Preguntas frecuentes

¿Qué es la inyección de código SQL (SQLi)?

La inyección de código SQL es un tipo de ciberataque en el que los atacantes insertan comandos SQL maliciosos en los campos de entrada. Si se ejecutan los comandos, los atacantes pueden manipular o recuperar información de una base de datos sin autorización. En términos más sencillos, la inyección de código SQL se produce cuando los atacantes envían código ejecutable a lugares en los que una aplicación espera datos normales.

¿Cómo funciona un ataque de inyección de código SQL?

Los atacantes introducen un comando SQL en un campo de formulario. Después de que se envía el formulario, el backend de la aplicación recibe el comando y luego lo ejecuta realmente. Esto genera una respuesta o una acción que los desarrolladores de la aplicación no pretendían. Los atacantes pueden usar la inyección de código SQL para obtener información confidencial de una base de datos o alterar su contenido.

¿Qué puede suceder si un ataque de inyección de código SQL tiene éxito?

Una inyección de código SQL exitosa puede permitir a los atacantes suplantar identidades de usuarios, obtener privilegios de administrador, alterar o eliminar datos, recuperar todos los datos del servidor o incluso obtener acceso root a la máquina.
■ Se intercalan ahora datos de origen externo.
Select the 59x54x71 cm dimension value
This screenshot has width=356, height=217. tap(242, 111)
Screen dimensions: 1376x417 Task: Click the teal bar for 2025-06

¿Cuáles son algunas estrategias eficaces para evitar la inyección de código SQL?

Las estrategias de prevención de inyecciones SQL incluyen el uso de sentencias preparadas, el escape de entradas de los usuarios, la implementación de procedimientos almacenados y la aplicación de un acceso con privilegios mínimos para garantizar que solo se concedan los permisos necesarios.

¿Qué son las sentencias preparadas y cómo ayudan a prevenir la inyección de código SQL?

Las sentencias preparadas separan el código SQL de las entradas del usuario mediante la precompilación del código SQL. Esto impide que los atacantes inyecten código malicioso, ya que la base de datos trata la entrada como datos y no como comandos ejecutables.

¿Por qué es importante escapar la entrada del usuario para evitar la inyección de código SQL?

Al escapar la entrada del usuario, se garantiza que los caracteres especiales se traten como texto sin formato en lugar de como parte de un comando SQL, lo que reduce el riesgo de que la entrada del usuario se interprete como instrucciones ejecutables.

¿Cómo pueden los procedimientos almacenados ayudar a reducir el riesgo de inyección de código SQL?

Los procedimientos almacenados pueden limitar los tipos y el alcance de las operaciones en la base de datos. Cuando se diseñan adecuadamente, limitan lo que el código inyectado puede hacer, aunque no constituyen una defensa completa por sí mismos.

¿Qué significa implementar el principio de privilegios mínimos en el contexto de la prevención de la inyección SQL?

Aplicar el principio de privilegio mínimo significa restringir los permisos de las cuentas de la base de datos únicamente a lo necesario. Esto minimiza el daño potencial si un atacante explota una vulnerabilidad de inyección de código SQL.